**DOCUMENT SEGMENT**
BEGIN
Detroit Police Apprehend the Alleged ‘Beavis and Butt-Head’ Graffiti Menace
The likeness of Beavis from Beavis and Butt-Head has been terrorizing the city of Detroit, but Motown residents can rest easy — it’s not Ryan Gosling.
Mike Judge’s mid-1990s cartoon about a couple of chucklefuck teenagers bumming around Texas has been enjoying an unexpected spike in popularity, thanks in part to its recent renewal for another season on Comedy Central, but mainly due to the super-viral Saturday Night Live sketch featuring Gosling and Mikey Day as the titular duo’s doppelgangers. However, residents of Detroit have been seeing a lot more of Beavis than Butt-Head on the sides of buildings and all over construction sites as a street artist donning the moniker BVIS has allegedly covered the Motor City with the spray-painted face of his namesake.
Earlier this week, Detroit police apprehended one Bryan Herrin whom they claim to be the artist behind the wave of Beavis tags covering the city. BVIS recently answered questions from Detroit’s Metro Times, claiming that he’ll put up 20 Beavis heads in a single night as a kind of compulsion that he’s had since discovering Beavis and Butt-Head during his childhood.
END
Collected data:
BEGIN
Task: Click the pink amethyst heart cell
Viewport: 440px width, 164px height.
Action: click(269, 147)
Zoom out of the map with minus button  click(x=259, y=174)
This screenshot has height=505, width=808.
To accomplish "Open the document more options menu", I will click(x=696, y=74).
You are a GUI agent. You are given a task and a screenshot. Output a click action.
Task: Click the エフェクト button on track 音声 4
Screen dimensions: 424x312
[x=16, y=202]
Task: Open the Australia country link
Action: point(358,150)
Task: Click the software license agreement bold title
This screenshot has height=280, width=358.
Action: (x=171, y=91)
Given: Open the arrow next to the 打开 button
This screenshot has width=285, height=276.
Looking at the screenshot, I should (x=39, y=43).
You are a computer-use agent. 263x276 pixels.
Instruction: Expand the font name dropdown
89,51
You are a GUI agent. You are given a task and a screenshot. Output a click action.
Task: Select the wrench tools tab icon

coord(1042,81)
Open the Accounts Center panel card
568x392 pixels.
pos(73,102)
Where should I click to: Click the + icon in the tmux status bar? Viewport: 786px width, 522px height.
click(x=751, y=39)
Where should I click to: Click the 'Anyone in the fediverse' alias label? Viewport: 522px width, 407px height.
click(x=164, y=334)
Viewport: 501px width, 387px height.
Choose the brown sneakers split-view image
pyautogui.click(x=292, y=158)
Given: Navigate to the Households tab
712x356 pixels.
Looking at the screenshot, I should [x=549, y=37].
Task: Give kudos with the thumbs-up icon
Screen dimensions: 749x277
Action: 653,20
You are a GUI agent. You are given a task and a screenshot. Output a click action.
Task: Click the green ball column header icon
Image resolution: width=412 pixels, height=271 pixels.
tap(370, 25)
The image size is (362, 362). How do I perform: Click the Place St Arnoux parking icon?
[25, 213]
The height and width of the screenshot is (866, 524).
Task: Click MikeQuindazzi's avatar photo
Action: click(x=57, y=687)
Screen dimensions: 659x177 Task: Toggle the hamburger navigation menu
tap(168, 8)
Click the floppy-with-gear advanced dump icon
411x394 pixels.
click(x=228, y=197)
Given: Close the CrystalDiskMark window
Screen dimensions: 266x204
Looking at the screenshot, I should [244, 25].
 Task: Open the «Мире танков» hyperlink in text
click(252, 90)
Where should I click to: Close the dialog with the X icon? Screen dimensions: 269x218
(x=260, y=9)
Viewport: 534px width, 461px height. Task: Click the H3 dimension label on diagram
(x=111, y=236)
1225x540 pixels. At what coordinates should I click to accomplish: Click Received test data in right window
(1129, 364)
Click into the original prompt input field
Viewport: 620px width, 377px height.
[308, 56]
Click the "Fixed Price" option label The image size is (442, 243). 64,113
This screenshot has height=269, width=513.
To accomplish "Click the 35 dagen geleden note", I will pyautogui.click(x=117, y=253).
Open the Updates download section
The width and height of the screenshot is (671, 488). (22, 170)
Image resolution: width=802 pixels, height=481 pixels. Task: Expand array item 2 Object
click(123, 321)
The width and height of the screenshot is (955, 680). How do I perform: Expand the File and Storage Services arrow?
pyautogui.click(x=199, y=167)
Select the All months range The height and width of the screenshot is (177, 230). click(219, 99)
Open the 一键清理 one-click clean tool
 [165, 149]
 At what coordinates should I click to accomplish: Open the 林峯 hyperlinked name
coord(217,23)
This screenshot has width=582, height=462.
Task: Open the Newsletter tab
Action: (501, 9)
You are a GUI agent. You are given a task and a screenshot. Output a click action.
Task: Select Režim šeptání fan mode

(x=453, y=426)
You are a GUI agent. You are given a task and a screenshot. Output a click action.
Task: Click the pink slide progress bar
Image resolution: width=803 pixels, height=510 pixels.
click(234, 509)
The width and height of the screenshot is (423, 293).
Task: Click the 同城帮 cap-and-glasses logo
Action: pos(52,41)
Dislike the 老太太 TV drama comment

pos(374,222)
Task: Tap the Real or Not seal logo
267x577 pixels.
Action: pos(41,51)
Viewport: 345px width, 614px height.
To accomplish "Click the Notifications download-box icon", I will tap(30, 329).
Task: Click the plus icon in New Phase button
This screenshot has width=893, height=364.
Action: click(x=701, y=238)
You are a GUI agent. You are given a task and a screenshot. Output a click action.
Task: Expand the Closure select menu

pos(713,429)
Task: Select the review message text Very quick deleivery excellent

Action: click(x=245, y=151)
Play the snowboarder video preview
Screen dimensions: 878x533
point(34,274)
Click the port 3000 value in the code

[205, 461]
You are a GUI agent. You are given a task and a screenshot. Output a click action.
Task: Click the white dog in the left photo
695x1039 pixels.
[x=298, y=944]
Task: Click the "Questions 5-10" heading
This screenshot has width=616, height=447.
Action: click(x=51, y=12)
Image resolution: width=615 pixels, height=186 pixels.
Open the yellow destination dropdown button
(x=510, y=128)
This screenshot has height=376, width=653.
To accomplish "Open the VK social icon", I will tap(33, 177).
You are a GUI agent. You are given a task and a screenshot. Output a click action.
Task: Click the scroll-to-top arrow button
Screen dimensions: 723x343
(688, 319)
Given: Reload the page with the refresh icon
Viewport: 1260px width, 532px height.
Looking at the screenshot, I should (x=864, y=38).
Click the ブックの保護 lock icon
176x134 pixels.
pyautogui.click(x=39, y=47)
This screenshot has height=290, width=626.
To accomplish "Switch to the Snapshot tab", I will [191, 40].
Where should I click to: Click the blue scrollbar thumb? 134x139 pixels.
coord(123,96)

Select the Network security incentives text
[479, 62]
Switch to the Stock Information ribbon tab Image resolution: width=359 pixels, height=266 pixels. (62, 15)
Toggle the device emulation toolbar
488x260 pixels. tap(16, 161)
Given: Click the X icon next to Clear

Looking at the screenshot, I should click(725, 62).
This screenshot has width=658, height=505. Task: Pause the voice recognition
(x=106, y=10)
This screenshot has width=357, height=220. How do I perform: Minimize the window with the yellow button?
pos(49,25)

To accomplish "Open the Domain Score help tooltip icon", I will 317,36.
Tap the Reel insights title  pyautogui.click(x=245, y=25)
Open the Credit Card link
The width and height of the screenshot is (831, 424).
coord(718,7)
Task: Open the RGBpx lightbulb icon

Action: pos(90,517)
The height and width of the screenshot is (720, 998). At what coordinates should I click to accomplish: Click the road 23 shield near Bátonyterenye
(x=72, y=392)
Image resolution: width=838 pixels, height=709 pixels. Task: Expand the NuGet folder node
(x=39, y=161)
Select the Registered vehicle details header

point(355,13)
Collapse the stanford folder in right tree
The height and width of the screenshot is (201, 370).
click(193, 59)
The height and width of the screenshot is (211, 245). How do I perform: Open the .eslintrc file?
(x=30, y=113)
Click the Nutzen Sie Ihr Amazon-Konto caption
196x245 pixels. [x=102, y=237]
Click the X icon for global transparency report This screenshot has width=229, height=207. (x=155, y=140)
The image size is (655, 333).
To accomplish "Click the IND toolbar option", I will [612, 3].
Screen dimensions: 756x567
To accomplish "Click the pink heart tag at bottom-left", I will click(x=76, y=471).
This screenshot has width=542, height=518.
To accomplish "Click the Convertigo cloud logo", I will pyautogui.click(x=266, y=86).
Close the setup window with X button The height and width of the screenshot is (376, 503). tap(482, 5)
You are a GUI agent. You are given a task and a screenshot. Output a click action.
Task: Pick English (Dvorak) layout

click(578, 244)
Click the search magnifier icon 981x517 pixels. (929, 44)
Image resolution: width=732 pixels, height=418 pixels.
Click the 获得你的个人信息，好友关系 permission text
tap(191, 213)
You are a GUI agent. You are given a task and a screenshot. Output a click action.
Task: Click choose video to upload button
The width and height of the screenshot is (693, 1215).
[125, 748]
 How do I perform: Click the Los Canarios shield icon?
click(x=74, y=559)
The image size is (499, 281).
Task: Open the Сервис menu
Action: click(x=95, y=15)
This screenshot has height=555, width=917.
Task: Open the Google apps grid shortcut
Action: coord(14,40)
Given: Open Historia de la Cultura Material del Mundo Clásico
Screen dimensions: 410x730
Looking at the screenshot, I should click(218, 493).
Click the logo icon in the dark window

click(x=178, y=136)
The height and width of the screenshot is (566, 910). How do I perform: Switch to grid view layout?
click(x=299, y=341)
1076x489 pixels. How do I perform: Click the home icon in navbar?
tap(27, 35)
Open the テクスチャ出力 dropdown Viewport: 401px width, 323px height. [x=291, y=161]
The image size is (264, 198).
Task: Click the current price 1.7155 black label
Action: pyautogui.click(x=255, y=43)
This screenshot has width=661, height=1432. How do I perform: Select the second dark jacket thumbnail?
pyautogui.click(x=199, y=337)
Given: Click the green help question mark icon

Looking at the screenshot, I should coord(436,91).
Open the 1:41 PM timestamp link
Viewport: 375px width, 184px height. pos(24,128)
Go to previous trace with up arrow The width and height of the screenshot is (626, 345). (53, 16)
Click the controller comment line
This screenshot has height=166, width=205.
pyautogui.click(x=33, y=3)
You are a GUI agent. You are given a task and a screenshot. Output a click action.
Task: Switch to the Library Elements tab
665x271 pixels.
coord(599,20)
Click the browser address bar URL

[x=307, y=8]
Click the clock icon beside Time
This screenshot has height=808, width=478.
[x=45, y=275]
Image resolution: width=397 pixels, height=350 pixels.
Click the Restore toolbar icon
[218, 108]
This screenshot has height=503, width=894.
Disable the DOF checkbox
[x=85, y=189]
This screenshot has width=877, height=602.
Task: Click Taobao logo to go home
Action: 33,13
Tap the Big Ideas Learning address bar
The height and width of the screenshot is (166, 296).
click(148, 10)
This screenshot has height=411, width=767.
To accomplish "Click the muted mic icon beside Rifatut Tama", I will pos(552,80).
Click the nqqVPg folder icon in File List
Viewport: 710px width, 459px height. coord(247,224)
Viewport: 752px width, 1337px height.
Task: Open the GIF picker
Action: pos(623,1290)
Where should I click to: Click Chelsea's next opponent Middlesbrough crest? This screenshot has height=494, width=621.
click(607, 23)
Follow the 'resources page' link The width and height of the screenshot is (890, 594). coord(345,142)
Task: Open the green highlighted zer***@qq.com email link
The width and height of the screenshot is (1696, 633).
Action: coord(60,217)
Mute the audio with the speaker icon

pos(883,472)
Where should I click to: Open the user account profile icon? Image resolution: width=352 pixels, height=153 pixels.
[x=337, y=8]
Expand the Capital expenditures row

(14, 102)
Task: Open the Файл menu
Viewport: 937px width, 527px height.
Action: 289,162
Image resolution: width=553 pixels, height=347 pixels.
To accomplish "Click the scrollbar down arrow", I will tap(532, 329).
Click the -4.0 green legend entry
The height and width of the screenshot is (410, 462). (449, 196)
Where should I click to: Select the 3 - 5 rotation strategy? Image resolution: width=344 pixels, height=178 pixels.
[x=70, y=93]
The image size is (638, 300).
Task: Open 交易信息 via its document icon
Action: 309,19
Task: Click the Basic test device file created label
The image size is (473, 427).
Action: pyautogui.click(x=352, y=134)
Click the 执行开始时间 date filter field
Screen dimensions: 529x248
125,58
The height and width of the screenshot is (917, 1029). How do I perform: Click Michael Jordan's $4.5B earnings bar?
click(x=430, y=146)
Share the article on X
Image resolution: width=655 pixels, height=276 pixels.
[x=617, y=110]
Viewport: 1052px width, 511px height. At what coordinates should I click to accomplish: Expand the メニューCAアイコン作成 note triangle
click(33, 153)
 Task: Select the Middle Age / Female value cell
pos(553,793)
END
**PROBLEM 1**
Answer these questions about the article on the Detroit graffiti arrest:
(a) Which network renewed the cartoon for another season?
(b) Under what moniker does the street artist work?
(c) How many Beavis heads does the artist claim he will put up in a single night?
**PROBLEM 2**
Transcribe the part of the article on the Detroit graffiti arrest that opens with the words containing "Detroit Police Apprehend the" and closes with "not Ryan Gosling.".

**EXERCISE RESULT 1**
(a) Comedy Central
(b) BVIS
(c) 20

**EXERCISE RESULT 2**
Detroit Police Apprehend the Alleged ‘Beavis and Butt-Head’ Graffiti Menace
The likeness of Beavis from Beavis and Butt-Head has been terrorizing the city of Detroit, but Motown residents can rest easy — it’s not Ryan Gosling.